Freud explica.
A psicanalise de um anúncio de
jornal, por Garcia Moreno, médico sergipano, já falecido.
O anúncio pela imprensa e pelo
rádio é objeto de uma atividade especializada, onde os conhecimentos da
psicologia têm ampla aplicação. Dizia Garcia Moreno: “O racional e o afetivo, a
sugestão e a convicção, tem o seu lugar próprio, a convocação estratégica, na
redação de um anúncio.
Garcia Moreno, ia mais longe:
O publicitário fita o mundo
subterrâneo do sentimento e das tendências instintivas para impor, de maneira
certa e segura, quase irracional, automática, com o império de um estimulo
associativo, a sugestão útil e calculada.
Quem quiser que manuseie as
revistas ilustradas deste doce mês de dezembro, mês dos presentes e dos
orçamentos atomizados, e veja as seduções psicológicas dos anúncios.

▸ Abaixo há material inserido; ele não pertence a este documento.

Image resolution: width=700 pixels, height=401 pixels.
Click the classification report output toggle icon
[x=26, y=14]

Mas não é tais anúncios que ele
analisava, eles são evidentes, não demandam a ginástica mental de uma
psicanálise.
Já o anúncio abaixo é mais
discreto.
O.M.L.
“Não decepador de boca, por ser
consciente nos serviços de clínica dentária. Especialista no aproveitamento dos
dentes, inclusive os condenados ao boticão e a lata do lixo, com rara exceção.

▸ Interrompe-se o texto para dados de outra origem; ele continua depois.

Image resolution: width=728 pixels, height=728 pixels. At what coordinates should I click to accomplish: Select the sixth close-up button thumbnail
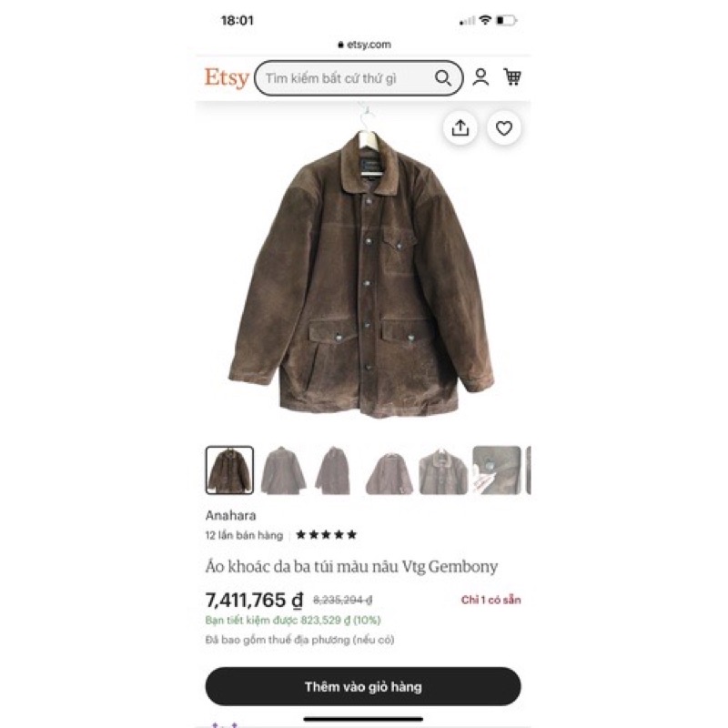pos(497,470)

Não pagará um centavo, se o trabalho de clínica ou prótese não for perfeito.”
(O Nordeste, de 20/12/1952 – 1ª pag., 3ª coluna.).
É sobre esse anuncio banal, que
Garcia Moreno aplica a doutrina freudiana da psicanálise. Vamos a bela ginastica do nosso intelectual:
Note-se que castrar e castigo são
galhos de uma mesma árvore etimológica. A castração é, pois, o supremo castigo,
experimentado e vivido, com suprema angústia, na pré-história da personalidade.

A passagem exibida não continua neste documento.